There is a missing state in the HTTP/2 spec. Lets look at the closed state carefully:

An endpoint that sends a RST_STREAM frame on a stream that is in the “open” or “half-closed (local)” state could receive any type of frame. The peer might have sent or enqueued for sending these frames before processing the RST_STREAM frame. An endpoint MUST minimally process and then discard any frames it receives in this state.

The actual closed state does not allow this. So, while this paragraph is in the closed state, it implies a hidden almost-closed state. This new state is the same as the half-closed (local) state for receiving, and the same as the closed state for sending.

Sending an RST in half-closed (local) state transitions to this almost-closed state.

The reserved-remote/local states require similar care.

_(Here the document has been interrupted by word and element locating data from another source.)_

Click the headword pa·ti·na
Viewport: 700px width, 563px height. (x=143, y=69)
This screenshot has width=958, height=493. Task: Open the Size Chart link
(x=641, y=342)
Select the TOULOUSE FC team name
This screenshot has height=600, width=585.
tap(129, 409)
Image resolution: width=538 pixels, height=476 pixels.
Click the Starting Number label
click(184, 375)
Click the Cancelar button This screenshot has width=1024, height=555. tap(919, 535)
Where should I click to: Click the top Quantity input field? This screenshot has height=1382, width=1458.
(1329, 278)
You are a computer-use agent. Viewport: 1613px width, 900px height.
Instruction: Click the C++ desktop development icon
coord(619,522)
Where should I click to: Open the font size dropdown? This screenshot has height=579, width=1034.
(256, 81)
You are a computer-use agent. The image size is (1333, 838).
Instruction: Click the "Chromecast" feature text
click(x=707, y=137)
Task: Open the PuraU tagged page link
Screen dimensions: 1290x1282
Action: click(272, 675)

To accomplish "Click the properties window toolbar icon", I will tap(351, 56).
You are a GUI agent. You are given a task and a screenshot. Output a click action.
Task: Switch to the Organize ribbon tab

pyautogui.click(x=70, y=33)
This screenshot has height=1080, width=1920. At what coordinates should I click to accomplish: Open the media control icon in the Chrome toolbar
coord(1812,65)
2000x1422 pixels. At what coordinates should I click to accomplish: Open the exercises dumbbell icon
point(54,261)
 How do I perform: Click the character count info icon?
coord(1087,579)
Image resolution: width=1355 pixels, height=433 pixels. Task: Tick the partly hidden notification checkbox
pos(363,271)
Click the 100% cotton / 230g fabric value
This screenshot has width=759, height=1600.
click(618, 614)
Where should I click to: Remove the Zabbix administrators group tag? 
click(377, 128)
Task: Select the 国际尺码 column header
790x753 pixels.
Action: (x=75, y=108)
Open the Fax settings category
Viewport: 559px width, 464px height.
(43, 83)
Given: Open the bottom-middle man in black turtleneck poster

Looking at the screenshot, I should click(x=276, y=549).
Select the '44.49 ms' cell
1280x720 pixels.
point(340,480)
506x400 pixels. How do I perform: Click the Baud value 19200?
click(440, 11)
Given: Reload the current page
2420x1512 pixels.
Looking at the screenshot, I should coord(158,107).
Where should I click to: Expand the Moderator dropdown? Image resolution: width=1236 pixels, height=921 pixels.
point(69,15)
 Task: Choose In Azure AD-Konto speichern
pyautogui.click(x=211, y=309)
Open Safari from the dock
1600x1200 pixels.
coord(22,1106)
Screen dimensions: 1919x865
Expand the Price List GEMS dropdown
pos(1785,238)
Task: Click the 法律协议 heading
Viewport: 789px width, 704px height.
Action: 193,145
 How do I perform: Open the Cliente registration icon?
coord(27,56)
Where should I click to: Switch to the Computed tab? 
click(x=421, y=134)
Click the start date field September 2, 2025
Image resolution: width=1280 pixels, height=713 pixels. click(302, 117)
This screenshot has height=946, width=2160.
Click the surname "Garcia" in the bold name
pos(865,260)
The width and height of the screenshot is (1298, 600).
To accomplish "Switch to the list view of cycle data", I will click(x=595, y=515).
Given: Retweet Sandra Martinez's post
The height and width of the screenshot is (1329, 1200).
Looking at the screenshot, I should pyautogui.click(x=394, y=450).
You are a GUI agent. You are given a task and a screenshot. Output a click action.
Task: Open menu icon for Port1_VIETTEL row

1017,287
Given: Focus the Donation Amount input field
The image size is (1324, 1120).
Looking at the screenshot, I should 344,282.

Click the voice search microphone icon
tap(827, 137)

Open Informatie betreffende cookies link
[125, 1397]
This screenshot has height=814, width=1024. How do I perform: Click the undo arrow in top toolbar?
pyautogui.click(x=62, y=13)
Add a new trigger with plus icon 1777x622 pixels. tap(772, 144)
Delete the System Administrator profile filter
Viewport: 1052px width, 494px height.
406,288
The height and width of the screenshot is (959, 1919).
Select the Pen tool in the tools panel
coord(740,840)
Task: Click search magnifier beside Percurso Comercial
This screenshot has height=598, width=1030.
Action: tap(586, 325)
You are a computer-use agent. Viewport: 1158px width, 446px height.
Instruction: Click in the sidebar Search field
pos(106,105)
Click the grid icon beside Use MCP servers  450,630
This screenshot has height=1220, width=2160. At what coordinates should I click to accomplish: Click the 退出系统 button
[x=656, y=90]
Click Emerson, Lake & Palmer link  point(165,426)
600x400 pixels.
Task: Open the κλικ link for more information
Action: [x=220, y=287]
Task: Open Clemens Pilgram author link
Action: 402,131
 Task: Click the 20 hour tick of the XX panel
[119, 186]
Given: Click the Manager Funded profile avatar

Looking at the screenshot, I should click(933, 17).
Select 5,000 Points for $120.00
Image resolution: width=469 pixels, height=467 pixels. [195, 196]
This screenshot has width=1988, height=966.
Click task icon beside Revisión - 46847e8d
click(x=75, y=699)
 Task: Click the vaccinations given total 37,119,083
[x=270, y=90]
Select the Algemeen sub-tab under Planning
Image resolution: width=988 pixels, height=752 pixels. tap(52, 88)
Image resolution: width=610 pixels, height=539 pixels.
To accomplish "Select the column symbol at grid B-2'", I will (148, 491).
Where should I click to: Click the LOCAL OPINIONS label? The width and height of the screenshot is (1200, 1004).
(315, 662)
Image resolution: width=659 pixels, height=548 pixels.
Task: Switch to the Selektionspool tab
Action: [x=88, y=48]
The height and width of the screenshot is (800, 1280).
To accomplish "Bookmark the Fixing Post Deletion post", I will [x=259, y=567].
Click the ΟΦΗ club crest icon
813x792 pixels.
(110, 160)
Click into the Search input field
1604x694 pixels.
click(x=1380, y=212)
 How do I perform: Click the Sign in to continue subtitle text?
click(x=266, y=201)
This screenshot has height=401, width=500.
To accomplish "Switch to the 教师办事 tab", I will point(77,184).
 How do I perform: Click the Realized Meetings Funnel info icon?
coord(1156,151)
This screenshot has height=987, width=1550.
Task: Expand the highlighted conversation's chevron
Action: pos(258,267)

However, these states can be omitted in server/client implementations that won’t support push-promise. Push-promise support is optional, and it has been largely disabled by clients for not showing improvements over the 103 response code.

A stream in closed state must not keep a stream resource around, while one that is in this almost-closed state must, and it must count as an active stream, until the peer has received the RST frame. Otherwise, we would be open to a resource exhaustion attack. We can make sure they received the RST by sending a PING after, and waiting for the response.

Yes, yes, low effort kind of post, but I wanted to write about it, since it’s probably one of the most confusing parts of the spec, and yet I may have got it wrong.